- **What you need to do**: Give again, unaltered, the line with "This screenshot has width=160, height=134." and all lines that follow it in the listing below, minus any pictures.

- **Listed records**:
——

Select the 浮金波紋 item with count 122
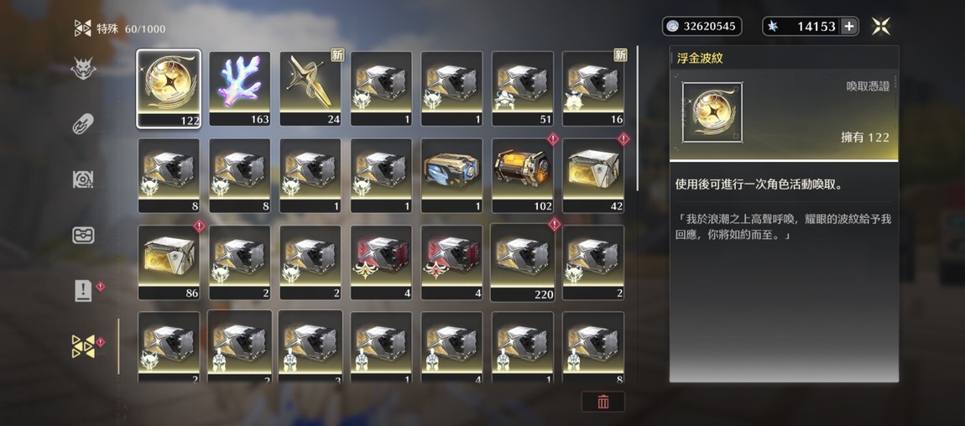 click(x=169, y=89)
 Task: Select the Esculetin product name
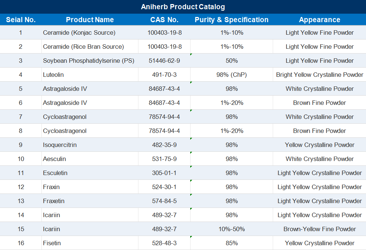point(55,173)
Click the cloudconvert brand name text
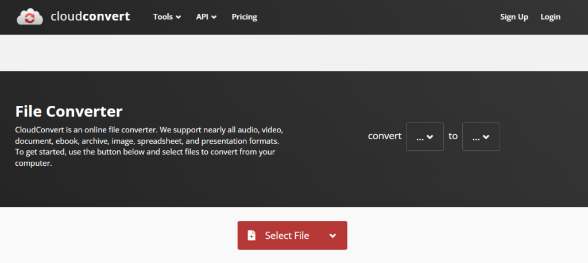Screen dimensions: 588x263 click(x=90, y=17)
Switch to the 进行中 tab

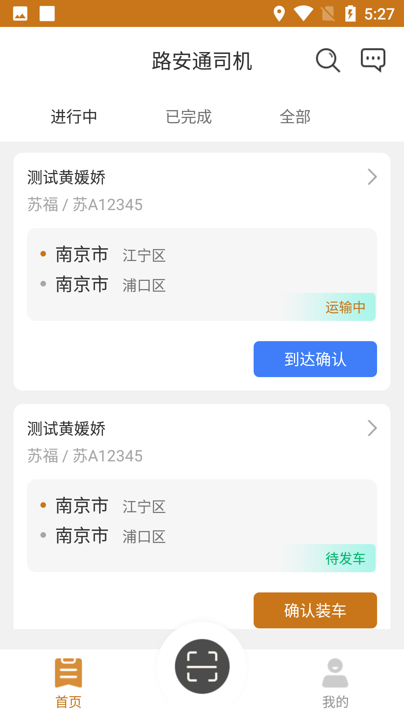click(x=74, y=117)
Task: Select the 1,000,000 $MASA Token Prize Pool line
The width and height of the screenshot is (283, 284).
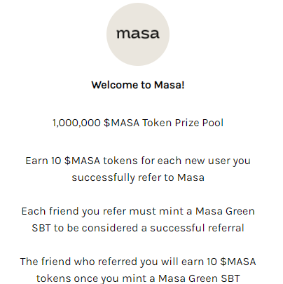Action: tap(138, 123)
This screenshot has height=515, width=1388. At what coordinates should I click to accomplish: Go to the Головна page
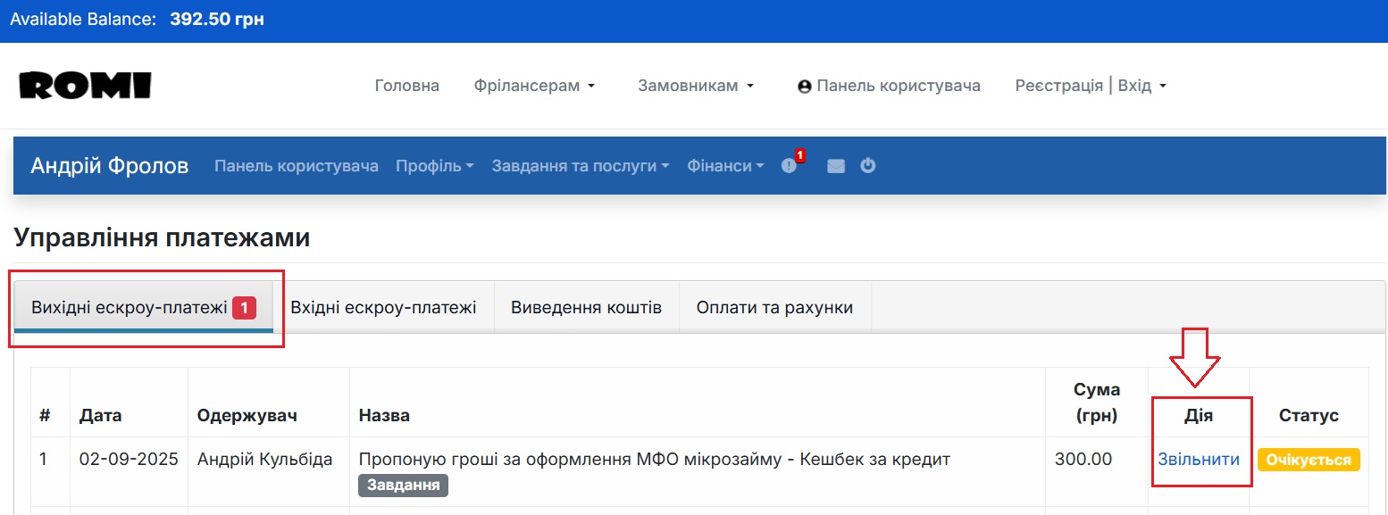[x=406, y=85]
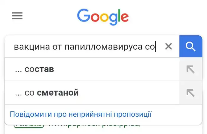Click the ellipsis before "состав" suggestion

[x=18, y=70]
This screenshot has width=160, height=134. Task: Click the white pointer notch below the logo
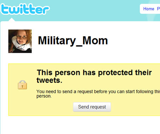pos(12,20)
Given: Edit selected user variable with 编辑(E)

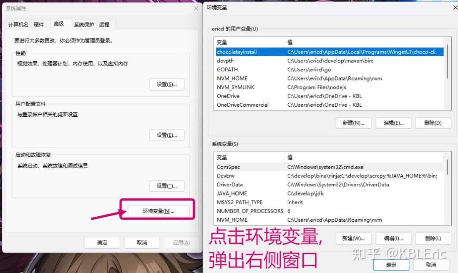Looking at the screenshot, I should pyautogui.click(x=393, y=123).
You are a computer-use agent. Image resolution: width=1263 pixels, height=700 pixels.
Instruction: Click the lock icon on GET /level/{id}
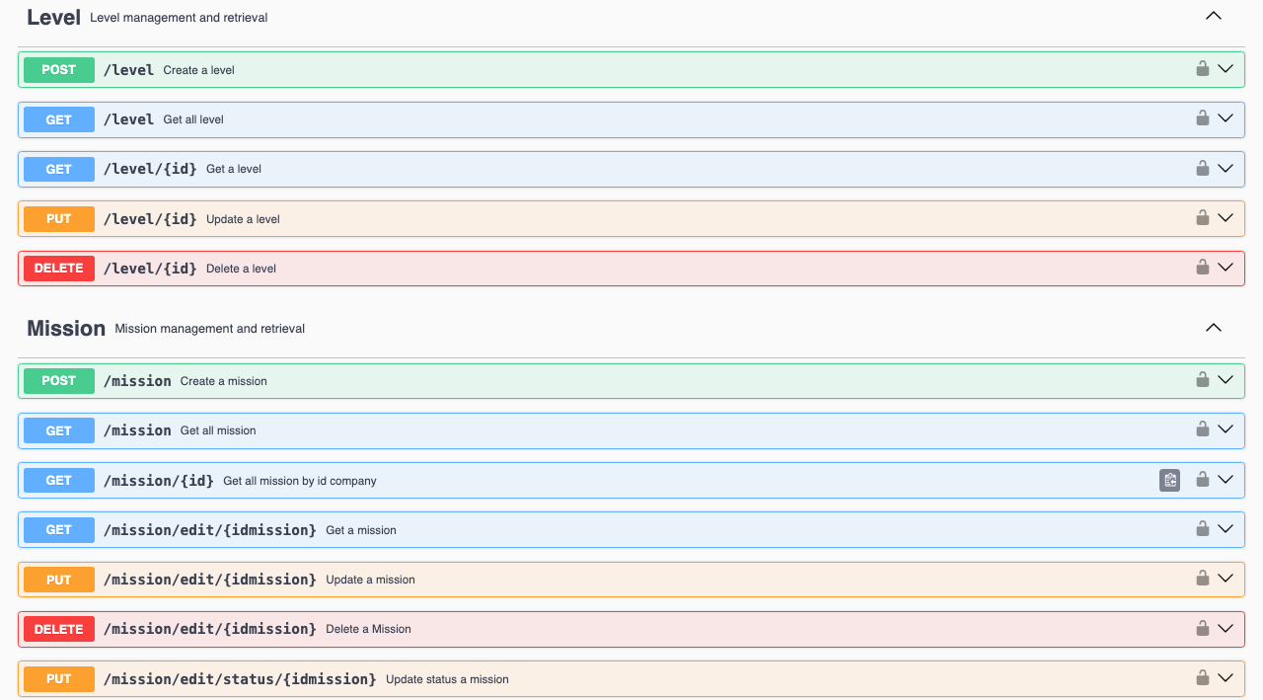pyautogui.click(x=1202, y=168)
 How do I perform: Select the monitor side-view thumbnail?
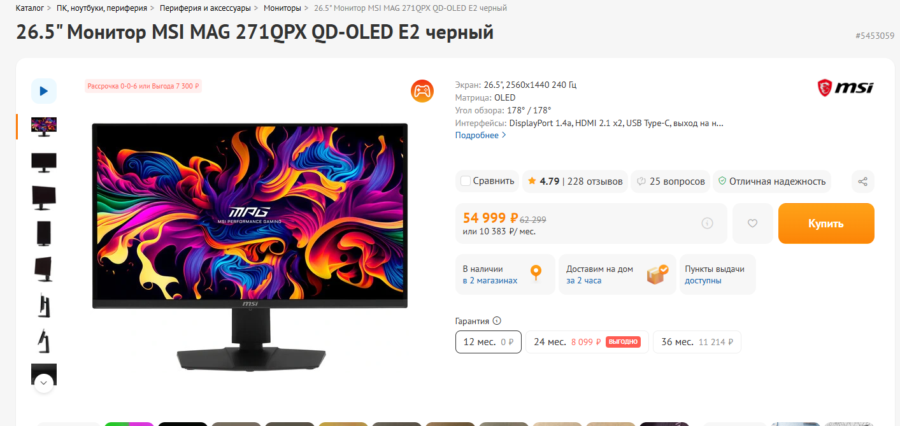(x=44, y=305)
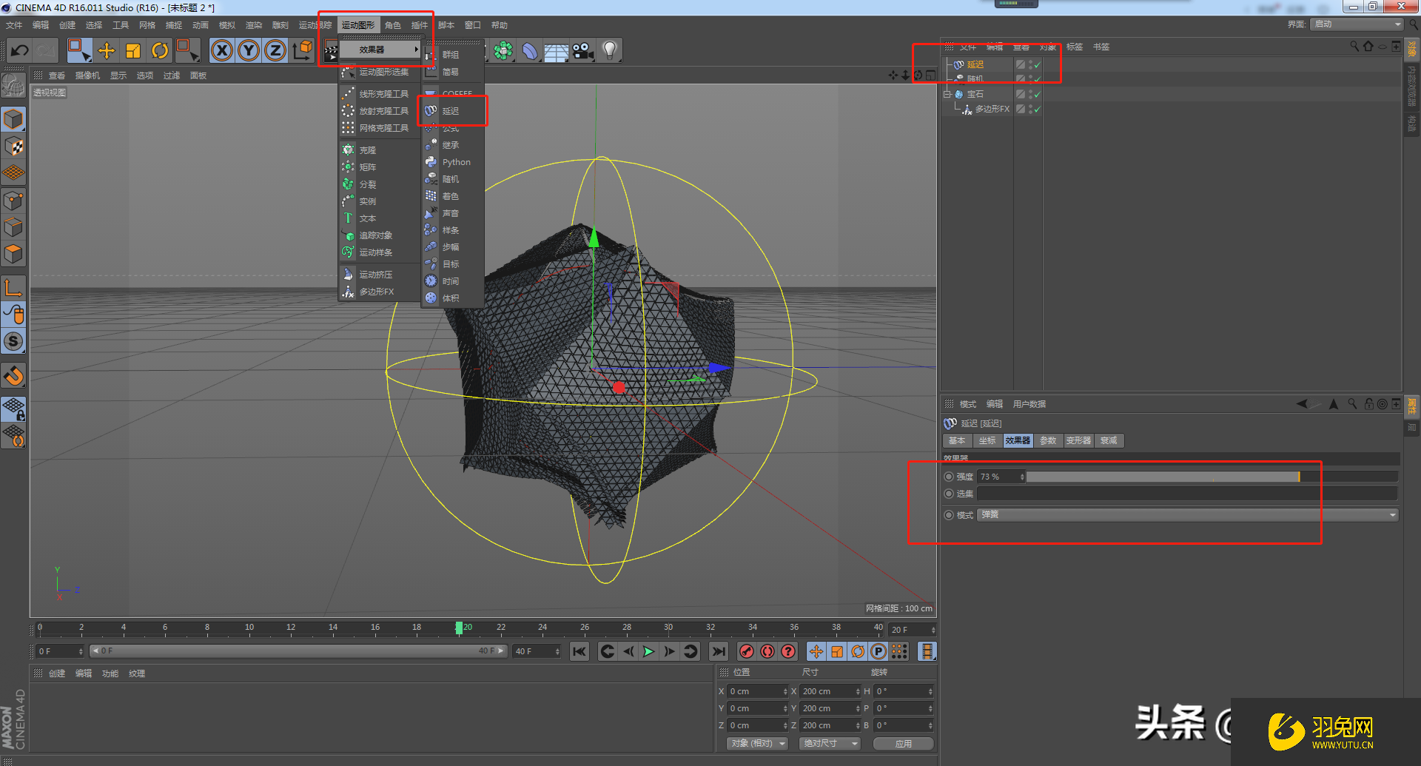Toggle the 模式 keyframe circle

click(949, 515)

——

- **Exercise solution**:
This screenshot has width=160, height=134. Task: Click the white pointer notch below the logo
pos(12,20)
Given: Edit selected user variable with 编辑(E)

Looking at the screenshot, I should pyautogui.click(x=393, y=123).
You are a computer-use agent. Image resolution: width=1263 pixels, height=700 pixels.
Instruction: Click the lock icon on GET /level/{id}
pyautogui.click(x=1202, y=168)
 How do I perform: Select the monitor side-view thumbnail?
(x=44, y=305)
Toggle the 模式 keyframe circle

click(949, 515)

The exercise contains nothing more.